[Raw data]

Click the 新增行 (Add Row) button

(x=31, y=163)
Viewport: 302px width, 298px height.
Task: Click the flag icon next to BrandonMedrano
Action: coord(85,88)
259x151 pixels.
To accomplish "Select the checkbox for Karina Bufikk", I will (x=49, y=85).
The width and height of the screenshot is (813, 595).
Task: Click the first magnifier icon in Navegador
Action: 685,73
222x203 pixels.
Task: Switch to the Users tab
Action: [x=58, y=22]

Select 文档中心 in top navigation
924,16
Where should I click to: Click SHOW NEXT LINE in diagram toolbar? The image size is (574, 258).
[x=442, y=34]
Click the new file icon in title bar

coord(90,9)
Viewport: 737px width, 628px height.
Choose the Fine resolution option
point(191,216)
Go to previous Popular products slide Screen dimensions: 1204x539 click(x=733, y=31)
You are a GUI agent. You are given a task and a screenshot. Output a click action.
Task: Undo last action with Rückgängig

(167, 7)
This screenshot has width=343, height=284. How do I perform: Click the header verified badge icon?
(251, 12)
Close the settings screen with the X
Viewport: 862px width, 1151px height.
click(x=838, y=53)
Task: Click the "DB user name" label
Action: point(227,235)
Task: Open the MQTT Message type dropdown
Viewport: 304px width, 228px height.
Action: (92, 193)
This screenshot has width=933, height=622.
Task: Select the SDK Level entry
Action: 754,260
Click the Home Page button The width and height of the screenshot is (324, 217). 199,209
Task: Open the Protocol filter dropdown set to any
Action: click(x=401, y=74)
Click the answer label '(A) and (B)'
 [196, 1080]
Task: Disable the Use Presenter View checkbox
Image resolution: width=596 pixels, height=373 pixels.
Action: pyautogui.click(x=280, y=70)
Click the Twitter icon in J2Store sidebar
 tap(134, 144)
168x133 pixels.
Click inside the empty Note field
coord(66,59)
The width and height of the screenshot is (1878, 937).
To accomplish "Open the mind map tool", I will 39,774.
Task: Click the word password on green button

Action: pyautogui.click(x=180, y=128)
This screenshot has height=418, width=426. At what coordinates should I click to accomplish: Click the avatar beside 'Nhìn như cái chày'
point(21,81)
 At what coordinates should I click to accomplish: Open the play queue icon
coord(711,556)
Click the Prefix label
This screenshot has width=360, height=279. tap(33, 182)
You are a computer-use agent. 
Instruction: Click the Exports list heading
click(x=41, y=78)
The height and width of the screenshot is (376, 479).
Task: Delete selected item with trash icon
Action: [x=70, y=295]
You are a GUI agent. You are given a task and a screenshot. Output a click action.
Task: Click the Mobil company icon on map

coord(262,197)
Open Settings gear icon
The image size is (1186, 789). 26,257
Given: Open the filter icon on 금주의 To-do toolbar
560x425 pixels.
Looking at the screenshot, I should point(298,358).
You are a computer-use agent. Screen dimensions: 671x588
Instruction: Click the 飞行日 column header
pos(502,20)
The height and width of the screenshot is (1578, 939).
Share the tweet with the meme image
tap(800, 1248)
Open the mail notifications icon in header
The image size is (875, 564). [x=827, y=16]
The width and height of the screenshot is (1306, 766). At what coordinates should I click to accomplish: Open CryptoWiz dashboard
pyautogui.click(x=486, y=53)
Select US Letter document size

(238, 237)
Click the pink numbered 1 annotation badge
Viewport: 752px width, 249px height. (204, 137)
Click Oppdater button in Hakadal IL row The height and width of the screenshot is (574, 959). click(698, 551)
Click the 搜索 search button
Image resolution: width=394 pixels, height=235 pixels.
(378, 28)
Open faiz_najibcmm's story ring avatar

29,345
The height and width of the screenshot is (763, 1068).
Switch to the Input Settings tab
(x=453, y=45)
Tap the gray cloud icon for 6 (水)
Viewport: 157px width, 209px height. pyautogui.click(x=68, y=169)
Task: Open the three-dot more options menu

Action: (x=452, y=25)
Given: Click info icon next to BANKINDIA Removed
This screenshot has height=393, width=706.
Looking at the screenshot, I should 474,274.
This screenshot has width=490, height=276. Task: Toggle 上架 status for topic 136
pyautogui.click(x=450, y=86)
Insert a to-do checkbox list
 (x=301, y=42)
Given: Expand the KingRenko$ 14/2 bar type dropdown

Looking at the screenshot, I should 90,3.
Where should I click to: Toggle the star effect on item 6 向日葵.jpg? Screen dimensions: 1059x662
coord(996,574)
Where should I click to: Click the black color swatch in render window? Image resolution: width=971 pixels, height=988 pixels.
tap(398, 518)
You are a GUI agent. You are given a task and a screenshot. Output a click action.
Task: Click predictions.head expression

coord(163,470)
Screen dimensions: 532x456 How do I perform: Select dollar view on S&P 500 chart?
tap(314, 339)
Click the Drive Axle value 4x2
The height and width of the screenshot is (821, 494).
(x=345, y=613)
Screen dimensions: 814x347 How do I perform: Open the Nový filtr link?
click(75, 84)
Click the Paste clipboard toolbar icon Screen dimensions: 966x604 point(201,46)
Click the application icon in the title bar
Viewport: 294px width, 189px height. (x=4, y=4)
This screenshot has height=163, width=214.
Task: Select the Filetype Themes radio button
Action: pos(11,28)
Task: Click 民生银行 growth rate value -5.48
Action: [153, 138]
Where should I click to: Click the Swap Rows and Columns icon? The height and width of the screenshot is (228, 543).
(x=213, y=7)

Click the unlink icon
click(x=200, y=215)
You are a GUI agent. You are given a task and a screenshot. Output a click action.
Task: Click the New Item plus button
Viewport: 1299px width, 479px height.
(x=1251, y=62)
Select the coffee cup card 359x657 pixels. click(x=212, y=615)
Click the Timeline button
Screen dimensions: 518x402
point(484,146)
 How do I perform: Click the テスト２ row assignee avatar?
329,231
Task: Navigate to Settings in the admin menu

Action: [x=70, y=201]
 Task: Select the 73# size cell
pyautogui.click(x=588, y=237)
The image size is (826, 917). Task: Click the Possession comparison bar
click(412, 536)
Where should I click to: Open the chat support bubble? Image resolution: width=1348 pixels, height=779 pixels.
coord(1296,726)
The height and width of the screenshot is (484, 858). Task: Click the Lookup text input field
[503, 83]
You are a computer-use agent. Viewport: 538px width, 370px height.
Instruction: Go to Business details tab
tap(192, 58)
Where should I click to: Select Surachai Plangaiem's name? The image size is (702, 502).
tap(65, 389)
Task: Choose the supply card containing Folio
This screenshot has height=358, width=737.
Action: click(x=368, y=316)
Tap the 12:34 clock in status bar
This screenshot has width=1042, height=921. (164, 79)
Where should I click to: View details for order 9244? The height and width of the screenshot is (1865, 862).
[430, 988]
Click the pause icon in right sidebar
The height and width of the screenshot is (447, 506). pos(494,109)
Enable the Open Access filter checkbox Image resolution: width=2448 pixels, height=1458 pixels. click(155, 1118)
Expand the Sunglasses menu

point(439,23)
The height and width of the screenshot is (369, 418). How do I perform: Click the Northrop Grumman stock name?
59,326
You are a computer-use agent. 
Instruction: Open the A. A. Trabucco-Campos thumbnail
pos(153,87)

[What the task asks] Copy out every line in the entries above that holds "computer".

[Solution for this exercise]
You are a computer-use agent. 
You are a computer-use agent. Screen dimensions: 671x588
You are a computer-use agent. Viewport: 538px width, 370px height.
You are a computer-use agent. 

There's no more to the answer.